7/10
The ultimate "tanshin funin" experience
24 February 2017
"Tanshin funin" is variously translated as "being posted overseas without one's family" or "short-term unaccompanied transfer", but in any case is an important aspect of Japanese society. It is often regarded as something to be endured for the sake of one's career.

This movie, then, depicts the ultimate "tanshin funin" experience: being posted for more than a year at a research station in Antarctica, at very high elevation, so that there is absolutely nothing of interest in the area. Options for communication are limited as well; phone calls back to Japan are a pricey 740 yen (over US$6.00) per minute. They don't appear to have the bandwidth needed for Skype....

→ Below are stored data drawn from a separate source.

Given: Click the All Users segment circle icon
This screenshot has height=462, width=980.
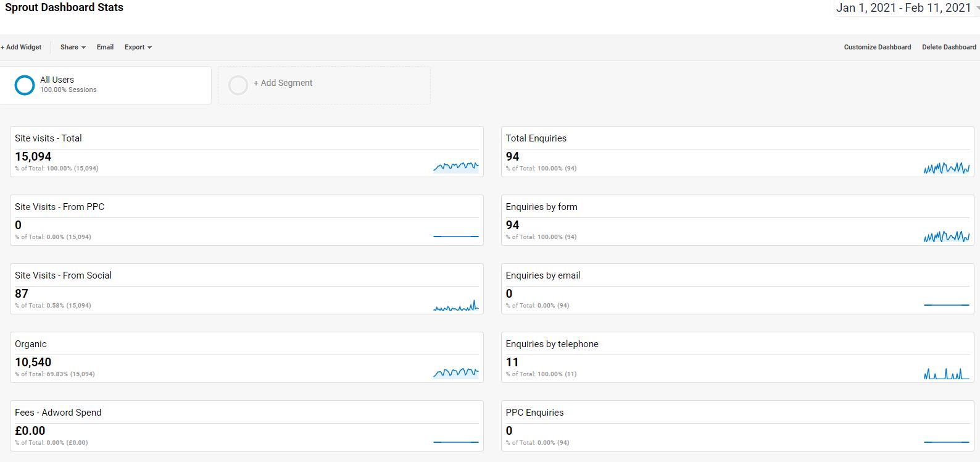Looking at the screenshot, I should [x=25, y=85].
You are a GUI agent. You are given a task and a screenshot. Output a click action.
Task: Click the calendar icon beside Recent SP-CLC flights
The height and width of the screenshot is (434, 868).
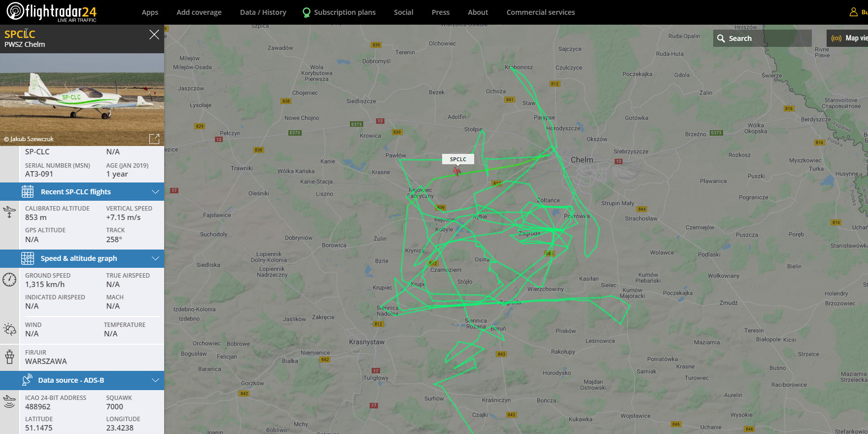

So these eight middle-aged men, sentenced to live together in the midst of endless ice and snow and not much else, have to make their own fun. Which they manage in various ways, more or less, to more or less stave off insanity--which is indeed the understated dark side to this movie: such situations really are hazardous to mental health.

Mostly a fun movie, told from the chef's POV. Some parts may require an understanding of Japanese cultural idiosyncracies, such as the crazy idea for "fried lobster" (which doesn't sound quite so crazy in the original Japanese). Also a serious movie about dealing with loneliness, isolation, monotony, which are often part of the tanshin funin experience.

I have to disagree with another reviewer here though, this film has nothing, other than food, in common with Tampopo (dir. Juzo Itami).